Op 19 april 2007 sprak de grote wijsgeer, wetenschapper en literator, tevens minister van cultuur en wetenschappen, prof. dr. Ronald Plasterk tijdens de behandeling van het wetsvoorstel voor de Wet op het specifiek cultuurbeleid in de Tweede Kamer de historische woorden: ‘Wat de Kamer vandaag doet, is vrij ongekend in een democratie: er worden bevoegdheden weggegeven. De Kamer had de bevoegdheid om per instelling te besluiten welke subsidie zij wel of niet wilde geven, zij had al eerder aangegeven dat niet meer te wensen, en dat wordt vandaag bekrachtigd.’ Men kan zich afvragen of de Kamer het wetsvoorstel wel goed heeft gelezen. Het opheffen van de bemoeienis van de Kamer met ieder afzonderlijk subsidieverzoek is één, het grotendeels uitschakelen van de Kamer waar het de voornemens voor het algehele cultuurbeleid van de regering betreft, is heel wat anders.

FRAGMENTEN UIT LIJST =>
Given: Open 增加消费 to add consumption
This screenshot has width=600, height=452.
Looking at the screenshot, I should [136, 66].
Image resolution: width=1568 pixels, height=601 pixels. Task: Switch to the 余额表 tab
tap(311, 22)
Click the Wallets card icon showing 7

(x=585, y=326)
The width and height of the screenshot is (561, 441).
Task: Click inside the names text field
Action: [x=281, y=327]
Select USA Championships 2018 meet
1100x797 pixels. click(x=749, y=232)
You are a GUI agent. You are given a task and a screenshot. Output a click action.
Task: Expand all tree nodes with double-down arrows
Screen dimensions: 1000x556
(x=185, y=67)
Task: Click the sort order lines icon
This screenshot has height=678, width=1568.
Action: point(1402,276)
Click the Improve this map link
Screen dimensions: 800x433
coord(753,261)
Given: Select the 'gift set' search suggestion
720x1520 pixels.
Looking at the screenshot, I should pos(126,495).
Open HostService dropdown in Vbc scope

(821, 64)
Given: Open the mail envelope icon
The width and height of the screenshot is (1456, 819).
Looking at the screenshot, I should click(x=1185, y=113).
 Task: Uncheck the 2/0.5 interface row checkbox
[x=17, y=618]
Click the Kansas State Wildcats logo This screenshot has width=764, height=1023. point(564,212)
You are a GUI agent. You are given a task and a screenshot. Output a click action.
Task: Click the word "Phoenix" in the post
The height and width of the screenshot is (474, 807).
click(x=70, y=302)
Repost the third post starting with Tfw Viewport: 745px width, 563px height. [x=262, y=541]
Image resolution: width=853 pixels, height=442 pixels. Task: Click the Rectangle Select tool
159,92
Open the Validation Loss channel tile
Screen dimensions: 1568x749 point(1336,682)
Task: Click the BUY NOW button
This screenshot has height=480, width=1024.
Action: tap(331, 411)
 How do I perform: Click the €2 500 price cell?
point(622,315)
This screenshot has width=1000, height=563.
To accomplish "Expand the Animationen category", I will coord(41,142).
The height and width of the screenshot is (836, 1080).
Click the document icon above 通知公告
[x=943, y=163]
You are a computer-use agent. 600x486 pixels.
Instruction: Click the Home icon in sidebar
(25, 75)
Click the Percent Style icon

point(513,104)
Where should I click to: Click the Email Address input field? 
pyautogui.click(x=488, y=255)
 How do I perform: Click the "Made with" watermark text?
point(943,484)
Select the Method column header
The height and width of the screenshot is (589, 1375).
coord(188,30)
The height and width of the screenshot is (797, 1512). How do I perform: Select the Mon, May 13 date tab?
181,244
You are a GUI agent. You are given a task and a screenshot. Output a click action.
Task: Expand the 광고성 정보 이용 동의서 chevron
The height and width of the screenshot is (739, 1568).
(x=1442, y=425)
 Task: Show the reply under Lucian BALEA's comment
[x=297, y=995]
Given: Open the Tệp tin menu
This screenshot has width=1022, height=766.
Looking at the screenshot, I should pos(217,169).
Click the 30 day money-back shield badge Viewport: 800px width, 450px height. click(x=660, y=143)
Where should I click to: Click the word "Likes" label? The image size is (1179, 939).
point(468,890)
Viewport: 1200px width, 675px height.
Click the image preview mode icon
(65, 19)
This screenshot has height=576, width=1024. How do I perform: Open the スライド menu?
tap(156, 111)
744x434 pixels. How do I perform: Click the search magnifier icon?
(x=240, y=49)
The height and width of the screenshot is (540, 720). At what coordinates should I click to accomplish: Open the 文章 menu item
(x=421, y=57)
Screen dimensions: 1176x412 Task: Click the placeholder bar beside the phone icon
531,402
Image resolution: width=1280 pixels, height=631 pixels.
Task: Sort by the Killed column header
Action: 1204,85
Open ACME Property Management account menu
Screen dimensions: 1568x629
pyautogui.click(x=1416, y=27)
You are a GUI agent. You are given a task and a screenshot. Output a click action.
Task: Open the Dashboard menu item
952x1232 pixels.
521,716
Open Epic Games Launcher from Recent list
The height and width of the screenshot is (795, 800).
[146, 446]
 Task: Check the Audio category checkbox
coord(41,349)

OPDRACHTEN =>
a) Welke hoedanigheden kent de tekst over het cultuurbeleid vóór de naam van Ronald Plasterk aan hem toe? Laat de academische titels buiten beschouwing.
b) Ga verder met de tekst over het cultuurbeleid, te beginnen na de laatste zin.

ANTWOORDEN PER OPDRACHT =>
a) wijsgeer, wetenschapper, literator, minister van cultuur en wetenschappen

b)
Plasterk noch enig lid van de Tweede Kamer kon destijds bevroeden dat allerlei krachten aan de randen van het nationale artistieke bedrijf zich vanaf dat moment likkebaardend opmaakten om de rol van de Tweede Kamer met toenemend enthousiasme over te nemen, tegen betaling uiteraard, dat spreekt vanzelf.

Theo Loevendie 4tet in Shaffy, ‘het theater waar alles kan’. Jaren ’70.
Daar zitten we dan mooi mee: één van de meest in het oog springende verschijnselen van de ongebreidelde bemoeizucht van de sinds 2007 over de kunstwereld uitgestorte adviezen, aanbevelingen en ‘vrijwillig toe te passen zgn. codes’ is wel de Code Cultural Governance. Ik zeg met opzet één van de erupties van het inmiddels ondoorgrondelijke, maar nogal dwingend optredend conglomeraat van ambtenaren, zelfbenoemde deskundigen, advies- en (niet wettelijk erkende) scholingsbureaus en baantjesjagers.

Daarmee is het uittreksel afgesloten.